## GIVEN TEXT
You can also have a global user git .gitignore file that will apply automatically to all your repos. This is useful for IDE and editor files (e.g. swp and *~ files for Vim). Change directory locations to suit your OS.

  1. Add to your ~/.gitconfig file:

    excludesfile = /home/username/.gitignore
  2. Create a ~/.gitignore file with file patterns to be ignored.

  3. Save your dot files in another repo so you have a backup (optional).

Any time you copy, init or clone a repo, your global gitignore file will be used as well.

  • 6
    I believe this is the best solution for situations where your editors leave behind temp files, e.g. .*.swp (VIM) and ._* (TM), since it wouldn't make sense to continuously add these rules to every git repo, and to force other users with different IDE's to check for these files. May 31, 2011 at 14:45
  • 2
    This works brilliantly for ignores that shouldn't be pushed to any branch. Replace 'username' with your actual username of course, and don't add a second [core] section to .gitconfig if you already have one - just place the excludesfile line under your existing [core] section.
    – emery
    Dec 3, 2015 at 17:58

After you add the .gitignore file and commit it, it will no longer show up in the "untracked files" list.

git add .gitignore
git commit -m "add .gitignore file"
git status

First of all, as many others already said, your .gitignore should be tracked by Git (and should therefore not be ignored). Let me explain why.

(TL;DR: commit the .gitignore file, and use a global .gitignore to ignore files that are created by your IDE or operating system)

Git is, as you probably already know, a distributed version control system. This means that it allows you to switch back and forth between different versions (even if development has diverged into different branches) and it also allows multiple developers to work on the same project.

## STORED ROWS
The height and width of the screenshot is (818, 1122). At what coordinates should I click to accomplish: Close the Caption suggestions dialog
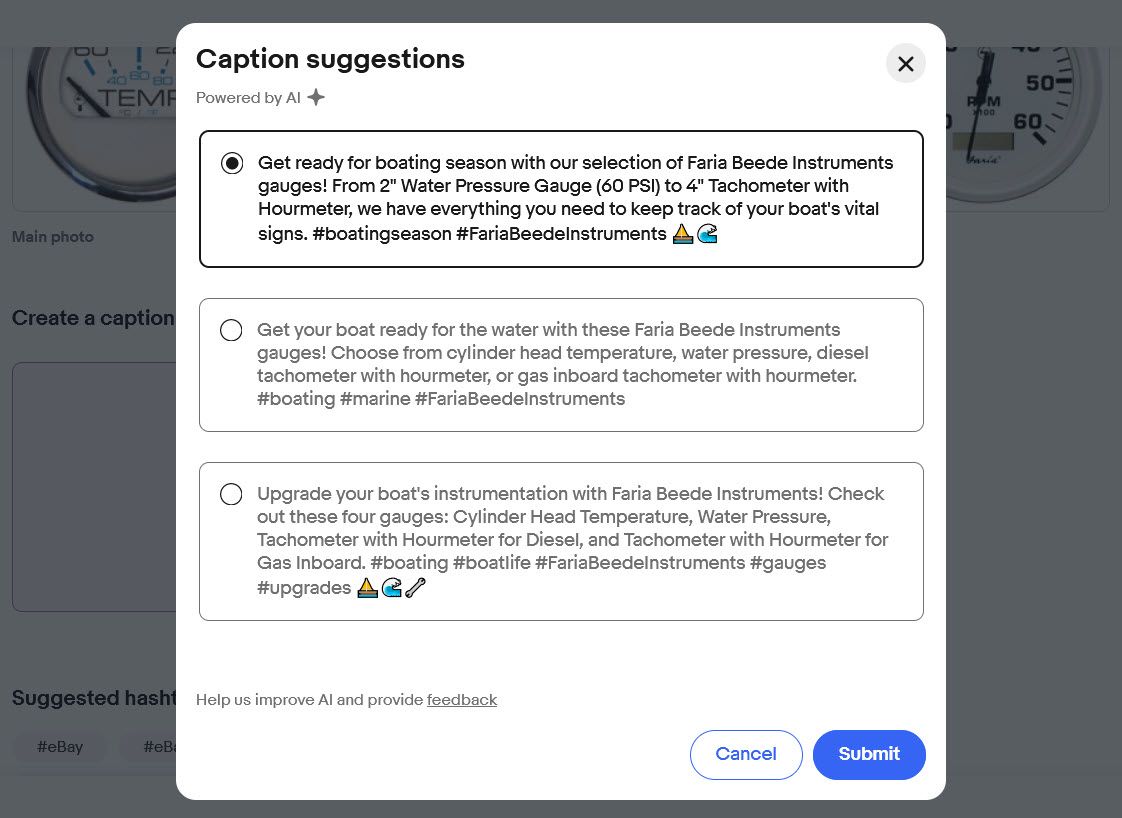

* * *

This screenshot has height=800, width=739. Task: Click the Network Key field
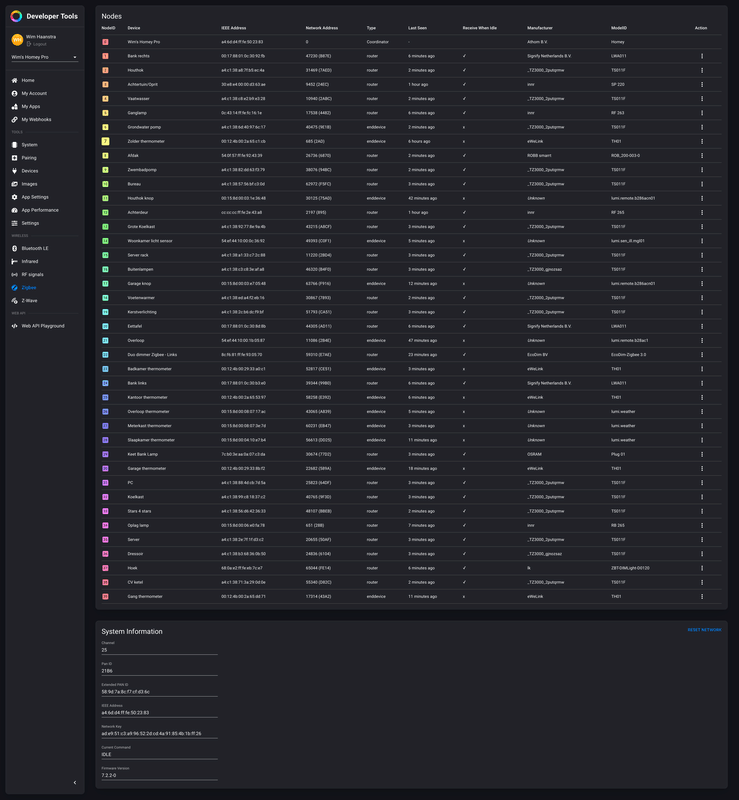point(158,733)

...

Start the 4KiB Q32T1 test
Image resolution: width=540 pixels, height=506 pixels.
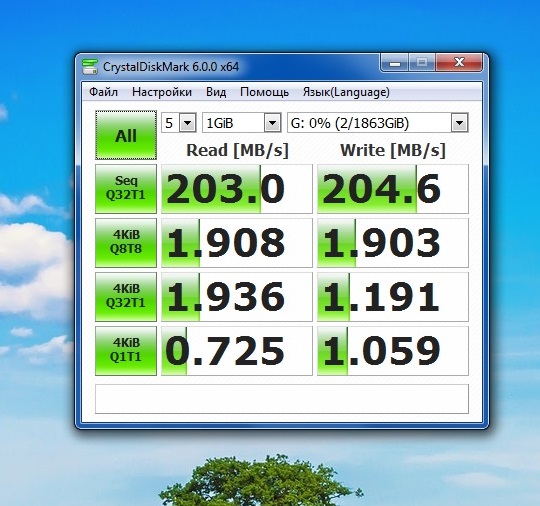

## PROBLEMS
1. Repeat the text on Git ignore files word for word, everything from "First of all, as" down to "or operating system)".
2. According to the Git ignore text, why is a global gitignore the right place for temp files that editors leave behind? Answer in one to three sentences.
3. Pick up the Git ignore text after its last sentence and write the next part.

## RESULTS BY TASK
1.
First of all, as many others already said, your .gitignore should be tracked by Git (and should therefore not be ignored). Let me explain why.

(TL;DR: commit the .gitignore file, and use a global .gitignore to ignore files that are created by your IDE or operating system)

2. It would not make sense to keep adding rules for files like .*.swp (VIM) and ._* (TM) to every Git repo. Doing so would also force other users with different IDEs to check for these files.

3.
Although tracking your .gitignore also has benefits when you switch between snapshots, the most important reason for committing it is that you'll want to share the file with other developers who are working on the same project. By committing the file into Git, other contributers will automatically get the .gitignore file when they clone the repository, so they won't have to worry about accidentally committing a file that shouldn't be committed (such as log files, cache directories, database credentials, etc.). And if at some point the project's .gitignore is updated, they can simply pull in those changes instead of having to edit the file manually.

Of course, there will be some files and folders that you'll want to ignore, but that are specific for you, and don't apply to other developers. However, those should not be in the project's .gitignore. There are two other places where you can ignore files and folders:

  • Files and folders that are created by your operating system or IDE should be placed in a global .gitignore. The benefit is that this .gitignore is applied to all repositories on your computer, so you don't have to repeat this for every repository. And it's not shared with other developers, since they might be using a different operating system and/or IDE.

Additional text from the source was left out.